- **EXERCISE PROMPT**
Reproduce the items verbatim, starting with the line containing "Given: Open the Audit Trail link" and continuing through the last of the items, both ends included. Leave the pictures out of your copy.

- **TASK DATA**
------------------------------------

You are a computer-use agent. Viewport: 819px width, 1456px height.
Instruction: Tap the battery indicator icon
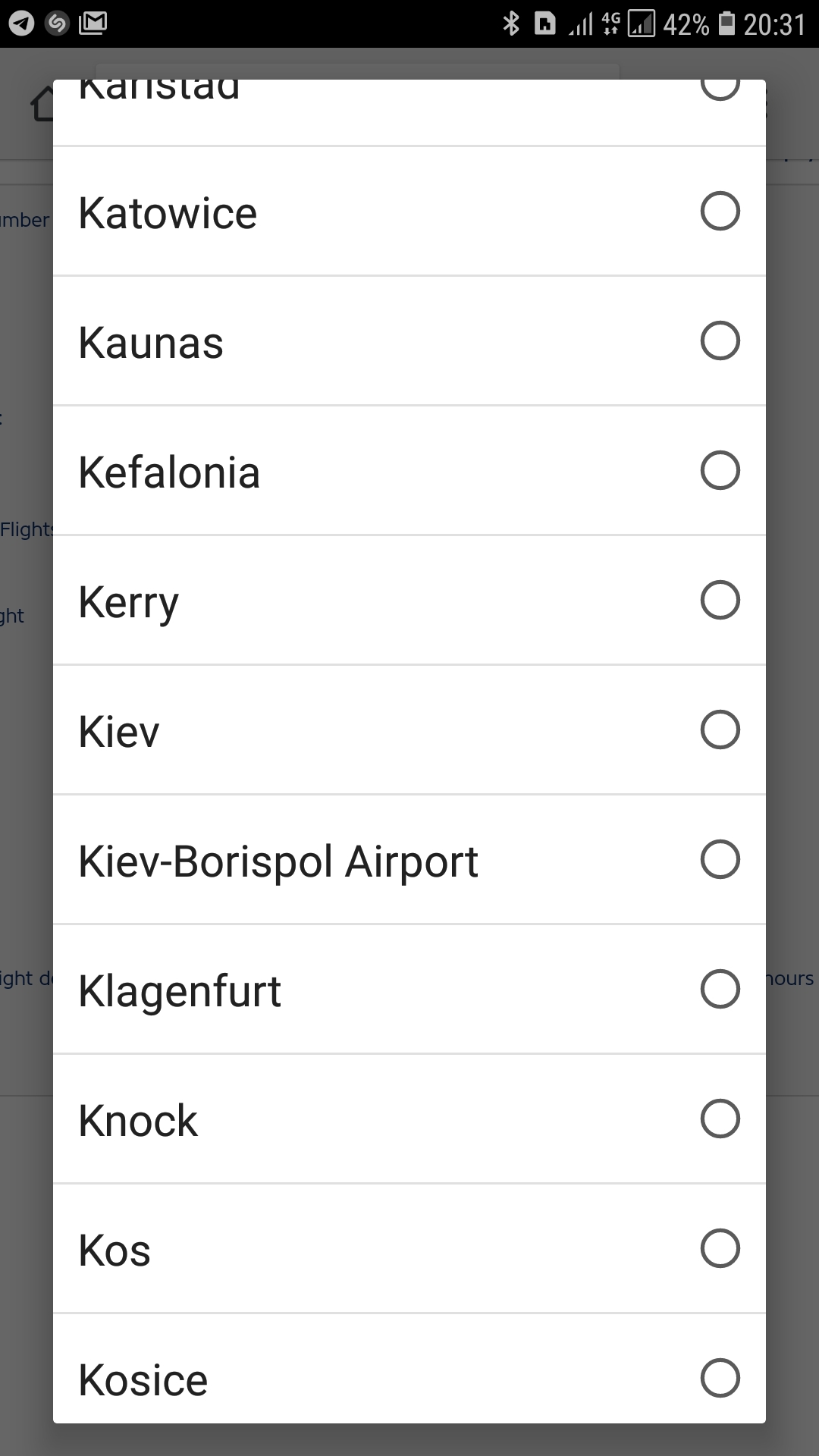[x=726, y=24]
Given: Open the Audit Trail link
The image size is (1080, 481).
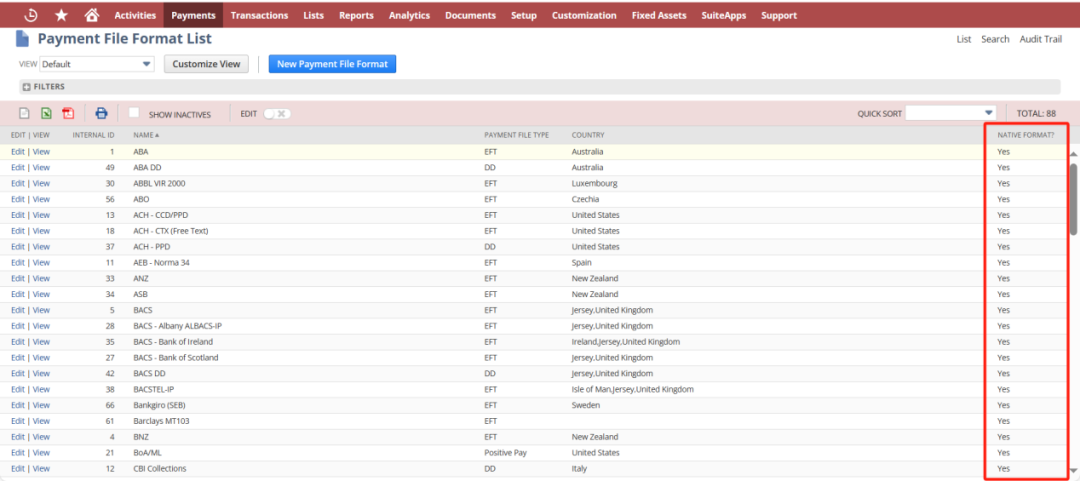Looking at the screenshot, I should tap(1041, 39).
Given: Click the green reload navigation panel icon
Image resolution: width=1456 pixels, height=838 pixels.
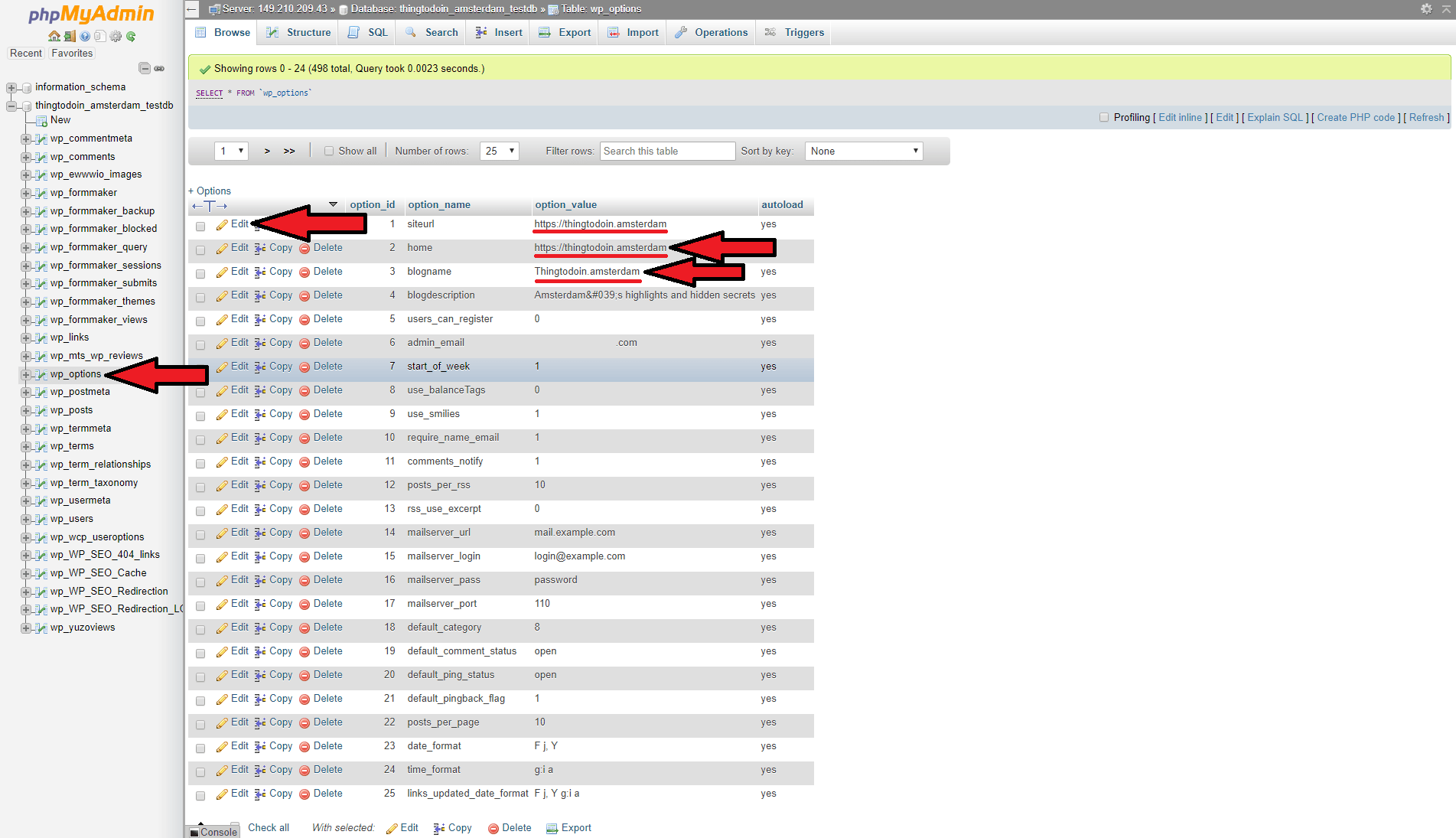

------------------------------------

- **THE RESULT**
Given: Open the Audit Trail link
The image size is (1080, 481).
Looking at the screenshot, I should tap(1041, 39).
Given: Click the green reload navigation panel icon
Image resolution: width=1456 pixels, height=838 pixels.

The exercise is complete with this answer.